Friday, April 29, 2005

Yesterday was Dad's birthday, and this was the first time since I was born that I not only remembered his birthday but also remembered that it's traditional to get the birthday boy a card and a gift for his special day. The card was easy: I went to the Hallmark store, they had exactly six Shoebox cards that were for a dad's birthday, I chose the one that was most relevant to him. I remember it exactly. It went like this:

Front:
Some dads enjoy going fishing.
Other dads enjoy going hunting.

Inside:
I'm glad you're the type of dad who understands that they have food in the store.
Ha ha ha! But it was still the best card I could find, considering that Dad doesn't hog the remote control, doesn't tell me to "go ask your mother," and doesn't fit in with any other paternal cliches that have been inspiring Hallmark card writers for generations. And Dad does understand that they have food in the store.

I used to always get Dad a card with Snoopy or Woodstock or some other Charles Schultz character saying something saccharine, but I think he's outgrowing those. He's a big boy now; he deserves a big boy card with a joke about golf or something on it.

The gift was a bit harder to come across, partly because no matter what the gift is, Dad will put it in a drawer somewhere apparently hoping that if he never takes it out of its original packaging, it might become a collectors' item. So Dad has, for example, an electric car ice scraper, never removed from its box; a Casio pocket organizer with a whole 64 kilobytes of memory, never opened; a mini-vacuum cleaner for getting rid of the detritus that accumulates inside your computer keyboard — both the keyboard and the mini-vac are collecting dust. There's a page-a-day calendar that he's never opened — I guess he's saving it in case the year 2003 ever comes around again. Even if you buy Dad a gift certificate or hand him a check, your gift stays in a dresser drawer, never to see the light of day.

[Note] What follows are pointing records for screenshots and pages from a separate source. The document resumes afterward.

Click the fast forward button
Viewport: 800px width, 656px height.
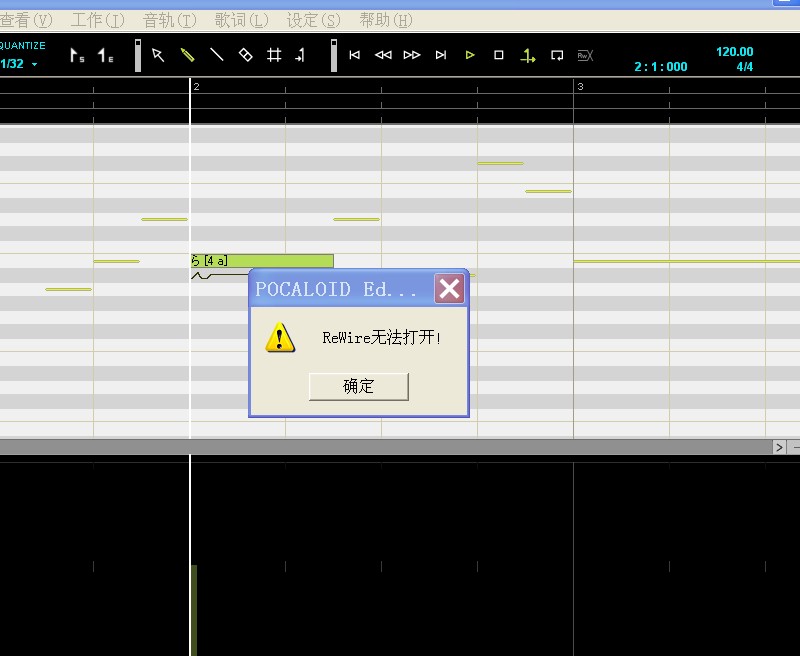click(412, 55)
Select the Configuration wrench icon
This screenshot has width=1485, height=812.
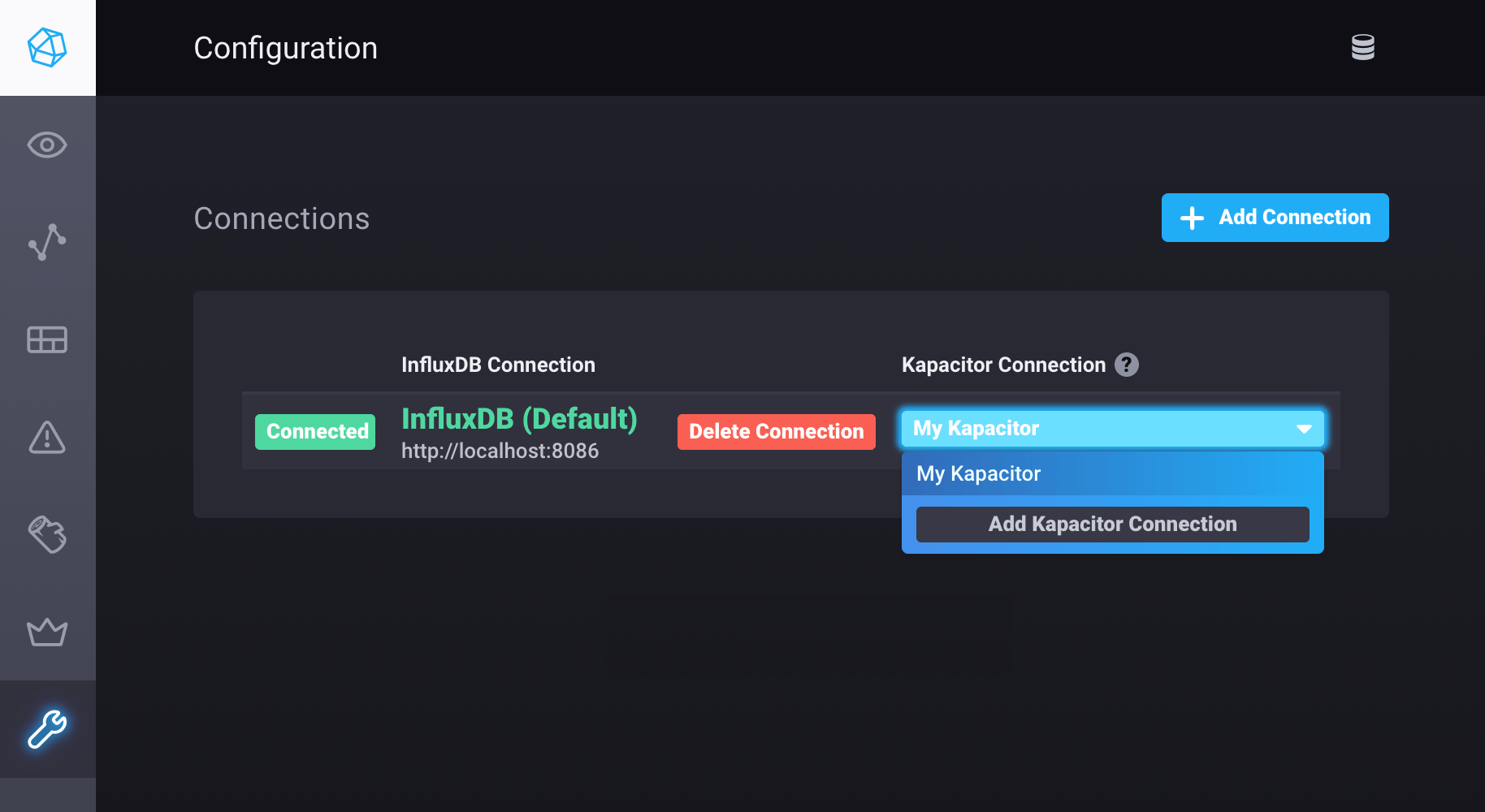47,728
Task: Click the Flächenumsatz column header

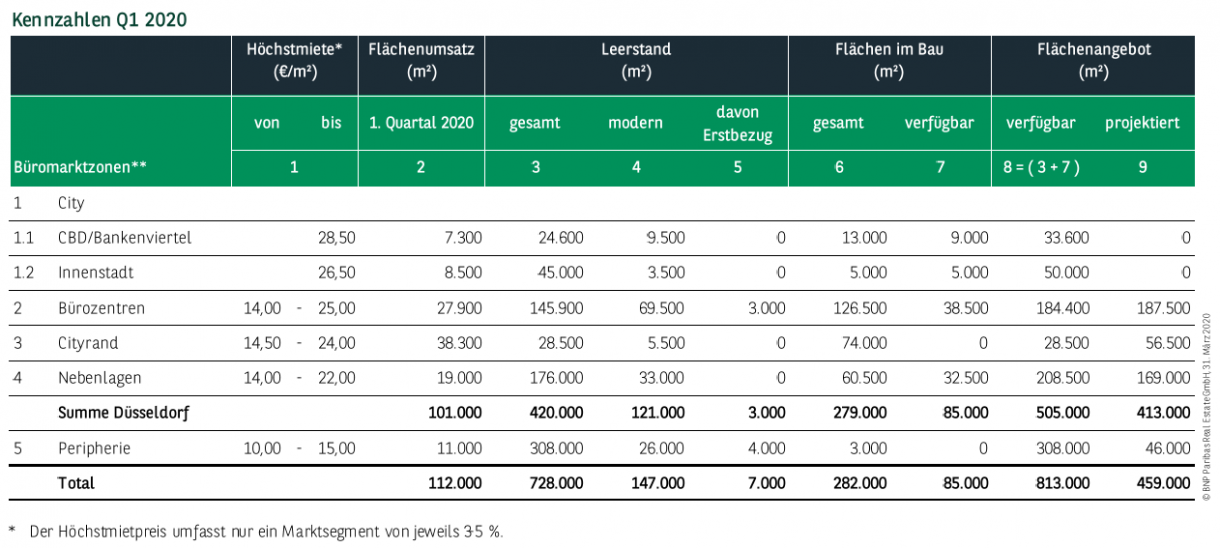Action: pos(421,60)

Fortunately, I was going into lower Manhattan yesterday, so I thought I'd look in the store where you go when you're looking for bootleg prices and you don't give a crap if you're buying bootleg quality: Century 21. Now, Century 21 might just look like a ghetto version of Macy's (or an upscale version of Target) on their website, but in person it's Marrakesh by way of Calcutta. It's tourist-crowded, it's warm as fuck, it's full of brands that sound sort of familiar — instead of Hugo Boss's "Hugo" cologne, they've got effeminate dudes handing me samples of "Leading Man" cologne from some company called American Impressions. The employees all wear these lavendar aprons that make them look like third-world nurses, and I have never seen more half-open boxes of underwear in one place in my life.

I'm walking around the store, looking for something that doesn't have "Salvation Army" written all over it, and I was thinking of getting Dad a Rocawear baseball cap, but I don't see him getting the irony. Eventually, I found a rack of hands-free cell phone conversion kits, basically just an earpiece, microphone, and wire, listing for $12.99 but retailing for $9.99... and marked down to $6.99. Then, below them, more earpieces for $5.99 and below them, $4.99. Finally, on the other side of the rack, they had cell phone accessories, including wireless kits for $3.49. My train tickets cost more.

But I didn't buy one. I went for the $4.99 model. Because I'm not a cheapass.